The target of this post is to write a simple websocket echo server based on net/http library. Also understanding HTTP hijacking, binary encoding/decoding in Go. Websocket is a relatively simple protocol to implement. It uses HTTP protocol for initial handshaking. After the handshaking it basically uses raw TCP to read/write data. We’ll be using the Websocket Protocol Specification as a reference to the implementation.

Full source code is available here

Overview

The implementation can divided into 4 parts:

Opening handshake
Receive data frames from client
Send data frames to client
Closing handshake

Limitations of this implementation:

Doesn’t validate UTF-8 encoded fragments
Doesn’t handle compression

Handshaking

At first we setup a HTTP server using Go’s net/http package. Then we attach a handler to listen to any incoming http requests.

func WsHandle(w http.ResponseWriter, r *http.Request) {

	ws, err := New(w, r)
	if err != nil {
		log.Println(err)
		return
	}

	err = ws.Handshake()
	if err != nil {
		log.Println(err)
		return
	}

	defer ws.Close()
    for {
        // ...
    }
}
func main() {
	http.HandleFunc("/", WsHandle)
	log.Fatal(http.ListenAndServe(":9001", nil))
}

The initial handshake request has to be started by the client, so we need interpret the client request to make sure if it’s a websocket request or a normal http request. The handshake from the client looks as follows:

GET /chat HTTP/1.1
Host: server.example.com
Upgrade: websocket
Connection: Upgrade
Sec-WebSocket-Key: dGhlIHNhbXBsZSBub25jZQ==
Origin: http://example.com

All the requirements for a valid opening handshake request is described in the spec here

Hijacking HTTP Request

Once we know that it’s a websocket request, the server needs to reply back with a handshake response. But we can’t write back the response using the http.ResponseWriter as it will also close the underlying tcp connection once we start sending the response. What we need is called HTTP Hijacking. Hijacking allows us to take over the underlying tcp connection handler and bufioWriter. This gives us the freedom to read and write data at will without closing the tcp connection.

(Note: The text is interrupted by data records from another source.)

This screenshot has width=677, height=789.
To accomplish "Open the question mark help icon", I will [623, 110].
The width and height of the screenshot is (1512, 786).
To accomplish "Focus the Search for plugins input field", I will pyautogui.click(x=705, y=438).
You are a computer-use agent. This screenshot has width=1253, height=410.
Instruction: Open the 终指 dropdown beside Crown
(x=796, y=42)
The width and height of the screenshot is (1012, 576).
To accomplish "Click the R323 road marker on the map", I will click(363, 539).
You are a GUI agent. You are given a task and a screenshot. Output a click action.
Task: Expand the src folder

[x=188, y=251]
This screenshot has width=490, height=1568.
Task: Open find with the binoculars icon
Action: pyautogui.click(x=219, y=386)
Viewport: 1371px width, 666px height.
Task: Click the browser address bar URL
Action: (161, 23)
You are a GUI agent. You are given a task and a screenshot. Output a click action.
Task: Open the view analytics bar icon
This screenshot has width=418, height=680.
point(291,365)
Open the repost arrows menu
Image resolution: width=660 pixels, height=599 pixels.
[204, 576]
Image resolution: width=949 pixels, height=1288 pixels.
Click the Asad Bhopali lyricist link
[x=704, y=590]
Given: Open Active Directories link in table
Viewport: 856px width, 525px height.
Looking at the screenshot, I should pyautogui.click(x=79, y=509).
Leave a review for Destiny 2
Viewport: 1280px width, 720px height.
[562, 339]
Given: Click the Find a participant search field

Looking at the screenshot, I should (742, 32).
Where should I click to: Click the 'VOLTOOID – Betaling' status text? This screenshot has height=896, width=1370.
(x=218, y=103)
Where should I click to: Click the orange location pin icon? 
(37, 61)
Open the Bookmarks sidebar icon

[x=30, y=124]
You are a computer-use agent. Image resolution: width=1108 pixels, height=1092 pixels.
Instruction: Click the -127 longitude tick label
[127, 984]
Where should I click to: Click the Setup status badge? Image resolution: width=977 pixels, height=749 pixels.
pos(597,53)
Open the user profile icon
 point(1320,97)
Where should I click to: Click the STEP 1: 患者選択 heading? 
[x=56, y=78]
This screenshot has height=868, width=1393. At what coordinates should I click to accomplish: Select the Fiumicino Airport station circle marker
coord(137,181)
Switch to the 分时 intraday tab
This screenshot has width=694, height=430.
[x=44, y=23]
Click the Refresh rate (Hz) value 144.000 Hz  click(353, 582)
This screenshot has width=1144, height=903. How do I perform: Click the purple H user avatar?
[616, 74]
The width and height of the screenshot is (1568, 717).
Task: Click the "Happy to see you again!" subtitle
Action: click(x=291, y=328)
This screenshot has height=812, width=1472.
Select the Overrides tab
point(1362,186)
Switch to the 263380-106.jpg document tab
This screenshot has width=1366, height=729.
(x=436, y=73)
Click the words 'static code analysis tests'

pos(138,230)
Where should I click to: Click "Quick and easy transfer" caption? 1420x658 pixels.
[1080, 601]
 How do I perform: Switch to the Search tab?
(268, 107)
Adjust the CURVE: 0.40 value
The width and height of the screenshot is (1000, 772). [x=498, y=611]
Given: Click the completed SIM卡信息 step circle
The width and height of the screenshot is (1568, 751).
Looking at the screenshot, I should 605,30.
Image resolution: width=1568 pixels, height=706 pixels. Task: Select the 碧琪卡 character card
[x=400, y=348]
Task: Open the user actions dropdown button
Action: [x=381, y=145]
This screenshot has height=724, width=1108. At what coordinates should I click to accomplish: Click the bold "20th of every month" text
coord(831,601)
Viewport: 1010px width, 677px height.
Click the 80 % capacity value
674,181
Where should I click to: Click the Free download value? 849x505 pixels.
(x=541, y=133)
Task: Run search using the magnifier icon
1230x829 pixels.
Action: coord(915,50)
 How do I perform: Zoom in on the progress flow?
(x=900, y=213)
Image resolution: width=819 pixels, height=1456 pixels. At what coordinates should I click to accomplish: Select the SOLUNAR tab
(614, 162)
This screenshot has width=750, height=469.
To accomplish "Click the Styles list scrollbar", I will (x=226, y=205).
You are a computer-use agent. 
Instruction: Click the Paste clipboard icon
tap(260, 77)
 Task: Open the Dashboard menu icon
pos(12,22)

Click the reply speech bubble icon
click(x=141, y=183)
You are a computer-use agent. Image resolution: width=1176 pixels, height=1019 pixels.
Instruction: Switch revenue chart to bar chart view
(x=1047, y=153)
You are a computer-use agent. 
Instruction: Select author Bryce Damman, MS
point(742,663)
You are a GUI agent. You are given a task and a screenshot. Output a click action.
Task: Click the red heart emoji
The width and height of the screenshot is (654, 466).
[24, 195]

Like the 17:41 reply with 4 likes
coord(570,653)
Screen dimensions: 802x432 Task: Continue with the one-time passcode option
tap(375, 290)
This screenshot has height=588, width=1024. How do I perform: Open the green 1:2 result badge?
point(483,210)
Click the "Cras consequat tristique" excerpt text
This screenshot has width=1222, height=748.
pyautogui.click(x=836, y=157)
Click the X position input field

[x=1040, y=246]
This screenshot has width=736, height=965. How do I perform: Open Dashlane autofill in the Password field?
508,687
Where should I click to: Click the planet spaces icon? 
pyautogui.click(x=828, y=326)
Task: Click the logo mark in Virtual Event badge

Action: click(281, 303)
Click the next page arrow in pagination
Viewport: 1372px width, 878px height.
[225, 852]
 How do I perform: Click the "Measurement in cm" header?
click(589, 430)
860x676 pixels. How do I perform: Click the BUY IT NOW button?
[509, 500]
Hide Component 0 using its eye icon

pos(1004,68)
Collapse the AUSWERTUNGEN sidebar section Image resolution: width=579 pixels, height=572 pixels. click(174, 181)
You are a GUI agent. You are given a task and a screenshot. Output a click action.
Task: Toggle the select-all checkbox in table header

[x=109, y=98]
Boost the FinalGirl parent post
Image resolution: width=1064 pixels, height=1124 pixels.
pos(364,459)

func New(w http.ResponseWriter, req *http.Request) (*Ws, error) {
    hj, ok := w.(http.Hijacker)
    if !ok {
        return nil, errors.New("webserver doesn't support http hijacking")
    }
    conn, bufrw, err := hj.Hijack()
    if err != nil {
        return nil, err
    }
    return &Ws{conn, bufrw, req.Header, 1000}, nil
}

Server Handshake Response

Now to complete the handshake server must response back with appropriate headers. The handshake response looks like following

HTTP/1.1 101 Switching Protocols
Upgrade: websocket
Connection: Upgrade
Sec-WebSocket-Accept: s3pPLMBiTxaQ9kYGzzhZRbK+xOo=

The value of Sec-WebSocket-Accept is calculated as following:

For this header field(Sec-WebSocket-Key), the server has to take the value (as present in the header field, e.g., the base64-encoded [RFC4648] version minus any leading and trailing whitespace) and concatenate this with the Globally Unique Identifier (GUID, [RFC4122]) “258EAFA5-E914-47DA- 95CA-C5AB0DC85B11” in string form, which is unlikely to be used by network endpoints that do not understand the WebSocket Protocol. A SHA-1 hash (160 bits) [FIPS.180-3], base64-encoded (see Section 4 of [RFC4648]), of this concatenation is then returned in the server’s handshake.

We then write back these headers back to client. Note the \r\n after each header and empty blank line after all the headers.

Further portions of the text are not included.